32. A concentrate for producing a passivation solution for surfaces of zinc or zinc alloys, said concentrate substantially containing chromium(III) for a passivating component, wherein the chromium(III) is present in the form of at least one complex having ligand replacement kinetics more rapid than the fluoride replacement kinetics in chromium(III) fluorocomplexes, said concentrate being chromium(VI)-free.
33. A concentrate according to claim 32 , wherein the chromium(III) complex is selected from complexes with chromium(III) and at least one ligand selected from the group consisting of: chelate ligands, complex ligands wherein the complexing functional group contains nitrogen, phosphorus or sulfur, phosphinates and phosphinate derivatives, and mixtures thereof, among each other as well as in mixed complexes with inorganic anions and H 2 O, said chelate ligands being selected from the group consisting of dicarboxylic acids, tricarboxylic acids, hydroxycarboxylic acids, acetylacetone, urea, urea derivatives, and mixtures thereof.
34. A concentrate according to claim 32 , characterised in that the concentrate is present in solid or liquid form.
35. A concentrate according to claim 32 , said concentrate comprising further additives selected from the group consisting of: sealers, dewatering fluids, additional metal compounds, anions, polymers, corrosion inhibitors, silicic acids, surfactants, diols, triols, polyols, organic acids, amines, plastics dispersions, dyes, pigments, chromogenic agents, amino adds, siccatives, dispersing agents, and mixtures thereof.

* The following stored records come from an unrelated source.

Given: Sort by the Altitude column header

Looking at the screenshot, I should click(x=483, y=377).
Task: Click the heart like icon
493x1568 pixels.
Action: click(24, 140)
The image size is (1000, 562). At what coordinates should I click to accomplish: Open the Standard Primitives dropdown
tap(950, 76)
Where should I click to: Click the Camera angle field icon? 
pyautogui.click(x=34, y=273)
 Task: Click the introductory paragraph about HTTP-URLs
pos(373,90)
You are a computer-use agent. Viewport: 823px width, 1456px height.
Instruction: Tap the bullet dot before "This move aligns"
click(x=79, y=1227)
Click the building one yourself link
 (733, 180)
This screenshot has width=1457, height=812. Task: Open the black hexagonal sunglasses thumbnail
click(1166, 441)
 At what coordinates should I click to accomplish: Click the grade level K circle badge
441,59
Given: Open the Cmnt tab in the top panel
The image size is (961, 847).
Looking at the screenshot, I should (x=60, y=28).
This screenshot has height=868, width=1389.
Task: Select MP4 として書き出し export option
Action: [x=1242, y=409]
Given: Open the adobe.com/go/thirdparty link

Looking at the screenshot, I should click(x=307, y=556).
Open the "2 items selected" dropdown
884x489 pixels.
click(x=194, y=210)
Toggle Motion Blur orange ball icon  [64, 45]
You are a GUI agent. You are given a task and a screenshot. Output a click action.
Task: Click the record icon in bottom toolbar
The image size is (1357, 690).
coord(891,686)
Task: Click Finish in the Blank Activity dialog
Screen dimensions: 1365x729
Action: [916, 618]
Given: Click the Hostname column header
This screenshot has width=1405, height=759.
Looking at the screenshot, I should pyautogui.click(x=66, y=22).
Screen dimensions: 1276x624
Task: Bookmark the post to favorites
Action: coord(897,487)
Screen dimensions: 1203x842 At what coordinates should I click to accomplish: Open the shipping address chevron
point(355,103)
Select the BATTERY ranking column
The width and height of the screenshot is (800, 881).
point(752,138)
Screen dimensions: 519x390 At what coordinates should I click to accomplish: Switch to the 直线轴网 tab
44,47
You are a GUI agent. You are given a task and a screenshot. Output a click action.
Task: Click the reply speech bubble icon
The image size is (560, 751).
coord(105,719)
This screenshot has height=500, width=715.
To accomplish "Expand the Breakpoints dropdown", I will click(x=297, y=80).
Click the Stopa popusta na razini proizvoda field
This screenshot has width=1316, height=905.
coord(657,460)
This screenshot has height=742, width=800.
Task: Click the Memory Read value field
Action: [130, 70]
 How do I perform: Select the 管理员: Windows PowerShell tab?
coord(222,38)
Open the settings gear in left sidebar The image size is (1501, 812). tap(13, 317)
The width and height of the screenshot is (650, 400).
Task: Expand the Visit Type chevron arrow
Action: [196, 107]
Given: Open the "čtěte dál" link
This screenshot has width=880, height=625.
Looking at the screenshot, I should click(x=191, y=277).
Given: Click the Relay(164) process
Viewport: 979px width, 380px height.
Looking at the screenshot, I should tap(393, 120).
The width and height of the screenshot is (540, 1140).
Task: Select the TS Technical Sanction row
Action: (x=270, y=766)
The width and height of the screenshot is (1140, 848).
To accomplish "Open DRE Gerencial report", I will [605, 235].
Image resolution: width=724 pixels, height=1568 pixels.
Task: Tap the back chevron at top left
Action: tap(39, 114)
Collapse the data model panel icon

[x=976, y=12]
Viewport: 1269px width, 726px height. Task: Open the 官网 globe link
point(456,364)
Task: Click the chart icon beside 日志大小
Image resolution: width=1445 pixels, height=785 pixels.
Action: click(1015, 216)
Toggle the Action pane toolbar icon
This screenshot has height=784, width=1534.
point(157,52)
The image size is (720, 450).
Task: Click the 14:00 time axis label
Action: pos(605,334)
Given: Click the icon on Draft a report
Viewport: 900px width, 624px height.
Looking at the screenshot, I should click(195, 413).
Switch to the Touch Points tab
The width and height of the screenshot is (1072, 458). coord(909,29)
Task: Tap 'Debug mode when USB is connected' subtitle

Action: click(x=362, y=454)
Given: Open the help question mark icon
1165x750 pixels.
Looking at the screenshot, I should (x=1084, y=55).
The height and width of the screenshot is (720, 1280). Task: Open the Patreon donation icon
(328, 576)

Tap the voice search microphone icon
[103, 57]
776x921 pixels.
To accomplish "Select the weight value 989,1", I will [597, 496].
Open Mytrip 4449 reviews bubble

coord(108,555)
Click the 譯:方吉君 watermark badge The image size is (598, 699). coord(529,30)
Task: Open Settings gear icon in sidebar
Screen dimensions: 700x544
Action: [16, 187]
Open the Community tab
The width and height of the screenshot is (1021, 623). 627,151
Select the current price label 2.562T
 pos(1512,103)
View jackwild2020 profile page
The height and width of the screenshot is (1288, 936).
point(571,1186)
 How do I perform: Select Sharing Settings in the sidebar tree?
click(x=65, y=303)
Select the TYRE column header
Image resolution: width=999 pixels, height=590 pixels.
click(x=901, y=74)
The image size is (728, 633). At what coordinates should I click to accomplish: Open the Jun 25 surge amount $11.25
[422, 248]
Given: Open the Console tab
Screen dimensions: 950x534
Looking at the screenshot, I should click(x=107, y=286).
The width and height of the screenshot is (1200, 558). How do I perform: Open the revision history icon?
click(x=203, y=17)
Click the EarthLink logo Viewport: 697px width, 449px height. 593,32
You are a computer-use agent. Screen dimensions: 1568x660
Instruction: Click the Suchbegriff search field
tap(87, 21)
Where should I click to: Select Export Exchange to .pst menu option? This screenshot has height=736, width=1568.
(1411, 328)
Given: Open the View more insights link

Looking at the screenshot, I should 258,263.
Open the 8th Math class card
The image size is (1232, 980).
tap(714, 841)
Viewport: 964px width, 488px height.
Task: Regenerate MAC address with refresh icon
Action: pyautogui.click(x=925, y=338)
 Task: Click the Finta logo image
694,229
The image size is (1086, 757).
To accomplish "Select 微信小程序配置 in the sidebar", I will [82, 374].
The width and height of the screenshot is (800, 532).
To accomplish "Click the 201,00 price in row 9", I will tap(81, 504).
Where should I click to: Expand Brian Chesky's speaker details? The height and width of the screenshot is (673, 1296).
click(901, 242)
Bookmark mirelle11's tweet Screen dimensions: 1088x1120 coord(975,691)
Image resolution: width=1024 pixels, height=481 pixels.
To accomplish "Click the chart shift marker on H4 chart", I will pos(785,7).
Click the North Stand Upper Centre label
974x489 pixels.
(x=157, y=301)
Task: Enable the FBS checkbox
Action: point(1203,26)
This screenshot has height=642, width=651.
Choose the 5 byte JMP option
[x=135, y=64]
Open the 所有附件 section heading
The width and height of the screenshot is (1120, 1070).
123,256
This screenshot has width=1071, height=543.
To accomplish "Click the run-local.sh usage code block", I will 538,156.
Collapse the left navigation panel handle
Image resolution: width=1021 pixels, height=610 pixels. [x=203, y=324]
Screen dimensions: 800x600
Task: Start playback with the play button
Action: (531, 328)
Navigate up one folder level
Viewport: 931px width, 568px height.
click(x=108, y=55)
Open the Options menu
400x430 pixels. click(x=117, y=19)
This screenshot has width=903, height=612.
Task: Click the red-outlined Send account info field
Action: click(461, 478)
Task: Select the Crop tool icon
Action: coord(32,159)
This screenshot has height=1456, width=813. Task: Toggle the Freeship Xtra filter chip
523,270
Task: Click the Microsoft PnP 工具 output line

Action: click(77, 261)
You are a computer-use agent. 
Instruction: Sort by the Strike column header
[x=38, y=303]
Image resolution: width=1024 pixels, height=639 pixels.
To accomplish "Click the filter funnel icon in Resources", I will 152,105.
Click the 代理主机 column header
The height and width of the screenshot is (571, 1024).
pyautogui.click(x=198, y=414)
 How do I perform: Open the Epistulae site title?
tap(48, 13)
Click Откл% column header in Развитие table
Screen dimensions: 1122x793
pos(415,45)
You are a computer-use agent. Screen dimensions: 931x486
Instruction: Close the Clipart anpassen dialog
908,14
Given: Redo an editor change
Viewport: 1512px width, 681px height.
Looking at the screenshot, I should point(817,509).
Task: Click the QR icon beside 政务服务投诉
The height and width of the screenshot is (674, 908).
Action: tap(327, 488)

36. A concentrate according to claim 33 , said complexing functional group of said complex ligands being —NR2, —R2, or —SR wherein R independently is an aliphatic radical or H.
37. A concentrate according to claim 35 , said metal compounds being selected from the group consisting of 1- to 6-valent metal compounds of Na, Ag, Al, Co, Ni, Fe, Ga, In, lanthanides, Zr, Sc, Ti, V, Cr, Mn, Cu, Zn, Y, Nb, Mo, Hf, Ta, and W; said anions being selected from the group consisting of halide ions, sulfurous ions, nitrate ions, phosphoric ions, carboxylic acid anions, and silicon-containing anions; said polymers being selected from the group consisting of organic polymers.
38. A concentrate according to claim 35 , said silicic acids being colloidal or disperse silicic acids, said organic acids being monocarboxylic acids, said chromogenic agents being metallic chromogenic agents, said amino acid being glycin, said siccatives being cobalt siccatives.
39. A passivation bath for passivatng a metal surface of zinc, cadmium, aluminum, or alloys thereof among each other and/or with other metals, said bath comprising chromium(III) as a passivating component, wherein chromium(III) is present in a concentration of about 5 to 100 g/l, said bath being effective, upon immersing said metal surface therein, to provide a conversion layer on said metal surface which presents a corrosion protection of about 100 to 1000 h in the salt spray test according to DIN 50021 SS or ASTM B 117-73 until first attack according to DIN 50961 Chapter 10, said passivation bath being chromium(VI)-free.
40. A passivation bath according to claim 39 , wherein chromium(III) is present in a concentration of about 5 g/l to 80 g/l.
41. A passivation bath according to claim 39 , wherein said bath has a pH between about 1.5 and 3.
42. A passivation bath according to claim 39 , wherein said bath contains about 20 g/l chromium(III) and has a pH of about 2 to 2.5.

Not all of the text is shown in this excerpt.